Originally Posted by *monniej* /img/forum/go_quote.gif loose the hat and the rest is hot! Agrees!


----------



## fawp (Jul 2, 2008)

The bottom half of that outfit is incredibly hot but I think it would look better with a slightly longer top. That top is amazing, though.

That girl sure can bring it.


----------



## empericalbeauty (Jul 2, 2008)

she needs to rest for a bit..she is getting irritating


----------



## vesna (Jul 2, 2008)

What is it with her and those ridiculous hats? I agree with empericalbeauty, I'm starting to get sick of the sight of her now. She's everywhere. Maybe she should take some time out. I'd give her stylist a chance to work on some better outfits anyway.


----------



## Karren (Jul 3, 2008)

wow.... That's really different....


----------



## WhitneyF (Jul 3, 2008)

Wow, she is really getting over-the-top lately. She definitely needs to lose the hat.


----------



## Darla (Jul 3, 2008)

I thought she had the dominatrix thing going on and then all of a sudden you see that top. it's schizophrenic fashion


----------



## La_Mari (Jul 3, 2008)

Hmm, I tried to find something I liked about it, but I can't.... oh well, her good beats the bad.


----------



## daer0n (Jul 3, 2008)

Originally Posted by *WhitneyF* /img/forum/go_quote.gif Wow, she is really getting over-the-top lately. She definitely needs to lose the hat. Agree.


----------



## pinksugar (Jul 3, 2008)

I agree, that hat is foolish. She's so gorgeous that she almost rocks it. But no one could REALLY rock this outfit, LOL


----------



## Bec688 (Jul 3, 2008)

Hello Dominatrix/cop from the village people. That really is one tragic outfit.


----------



## sweetnsexy6953 (Jul 3, 2008)

Wow um I dont really know what to say about this.


----------



## jellybabey (Jul 3, 2008)

omg she looks horrible in that!!! and it makes her thighs look big!.....


----------



## bCreative (Jul 4, 2008)

She loves those painted on pants!! And yes that hat just kills the whole outfit!!


----------



## Gabriella20 (Jul 4, 2008)

Actually i heard that outfit was a design of one student of project runway they had to make an outfit for rihanna and that is the one that won..


----------



## Ray of sunshine (Jul 4, 2008)

Well...if you are going to crash...you might as well burn...

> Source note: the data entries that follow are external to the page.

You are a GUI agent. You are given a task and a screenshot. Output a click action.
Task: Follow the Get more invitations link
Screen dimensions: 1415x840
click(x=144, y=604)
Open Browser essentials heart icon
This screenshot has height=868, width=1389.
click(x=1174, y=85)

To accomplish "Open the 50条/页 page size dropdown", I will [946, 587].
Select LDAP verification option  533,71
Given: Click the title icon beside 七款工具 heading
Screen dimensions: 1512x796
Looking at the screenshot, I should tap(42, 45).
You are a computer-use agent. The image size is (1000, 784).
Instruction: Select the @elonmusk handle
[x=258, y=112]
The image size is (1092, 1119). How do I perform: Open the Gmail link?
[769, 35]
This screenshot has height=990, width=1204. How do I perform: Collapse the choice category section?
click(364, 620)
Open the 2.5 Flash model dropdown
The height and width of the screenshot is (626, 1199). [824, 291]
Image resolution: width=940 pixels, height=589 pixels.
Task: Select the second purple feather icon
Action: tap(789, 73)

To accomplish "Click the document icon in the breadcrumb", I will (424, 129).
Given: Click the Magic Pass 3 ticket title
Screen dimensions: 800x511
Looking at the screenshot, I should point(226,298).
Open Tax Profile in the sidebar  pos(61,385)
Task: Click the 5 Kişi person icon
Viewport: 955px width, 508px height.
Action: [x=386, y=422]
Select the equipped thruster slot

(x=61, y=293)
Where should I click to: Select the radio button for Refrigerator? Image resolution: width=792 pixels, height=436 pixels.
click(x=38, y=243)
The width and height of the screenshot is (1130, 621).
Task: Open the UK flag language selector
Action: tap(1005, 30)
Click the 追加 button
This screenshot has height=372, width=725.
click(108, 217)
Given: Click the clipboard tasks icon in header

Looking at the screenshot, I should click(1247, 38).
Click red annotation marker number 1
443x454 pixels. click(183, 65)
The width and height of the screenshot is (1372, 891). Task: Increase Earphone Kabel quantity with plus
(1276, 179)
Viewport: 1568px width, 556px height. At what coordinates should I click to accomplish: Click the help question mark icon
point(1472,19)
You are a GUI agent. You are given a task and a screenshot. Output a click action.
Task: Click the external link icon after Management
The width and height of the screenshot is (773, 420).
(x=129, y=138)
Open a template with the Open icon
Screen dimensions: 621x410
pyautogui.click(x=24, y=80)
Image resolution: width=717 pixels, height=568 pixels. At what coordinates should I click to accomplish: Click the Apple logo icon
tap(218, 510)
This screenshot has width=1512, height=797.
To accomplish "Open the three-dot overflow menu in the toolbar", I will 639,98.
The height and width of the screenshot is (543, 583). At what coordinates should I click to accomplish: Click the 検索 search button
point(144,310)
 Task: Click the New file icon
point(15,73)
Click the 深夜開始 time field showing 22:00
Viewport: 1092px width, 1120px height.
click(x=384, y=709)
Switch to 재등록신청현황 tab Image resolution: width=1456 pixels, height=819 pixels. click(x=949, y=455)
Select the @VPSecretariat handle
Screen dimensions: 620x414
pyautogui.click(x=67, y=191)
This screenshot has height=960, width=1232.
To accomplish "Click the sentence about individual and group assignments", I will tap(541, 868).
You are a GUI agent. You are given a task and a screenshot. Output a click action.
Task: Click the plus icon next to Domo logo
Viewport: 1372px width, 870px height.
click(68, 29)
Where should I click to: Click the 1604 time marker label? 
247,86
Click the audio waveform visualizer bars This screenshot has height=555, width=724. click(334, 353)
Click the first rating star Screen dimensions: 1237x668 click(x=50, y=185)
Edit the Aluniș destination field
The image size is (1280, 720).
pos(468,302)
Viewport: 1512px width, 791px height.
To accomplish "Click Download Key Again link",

I love outfits that are so bad that they make you wonder whether or not it was intentional.


----------



## Anthea (Jul 6, 2008)

The hat has to go as well as that top. About the only thing I like are the boots.


----------



## xoxmonicaxox (Jul 6, 2008)

very different. but I &lt;3 herr. This outfit is not her best but I give her credit for changing up her looks even with challenging pieces like these.


----------



## Aniger86 (Jul 7, 2008)

Don't particularly like the entire get up. I think she used to look much prettier when she first came on the scene. Nowadays, she looks plain strange in all the outfits she wears. Time to get a new stylist I guess...


----------



## moccah (Aug 7, 2008)

Horrible boots and hat, the rest is hot though


----------



## kcam125 (Aug 18, 2008)

oh no!!! why Rihanna, why?!!


----------



## bebexkhmergrl (Aug 20, 2008)

The boots are rocking! Not loving the tight tight leggings so much, I gotta say.


----------



## ADSCOSMETICS (Aug 20, 2008)

It's NOT okay to try THAT hard.


----------



## AnnaKG00 (Mar 18, 2009)

not


----------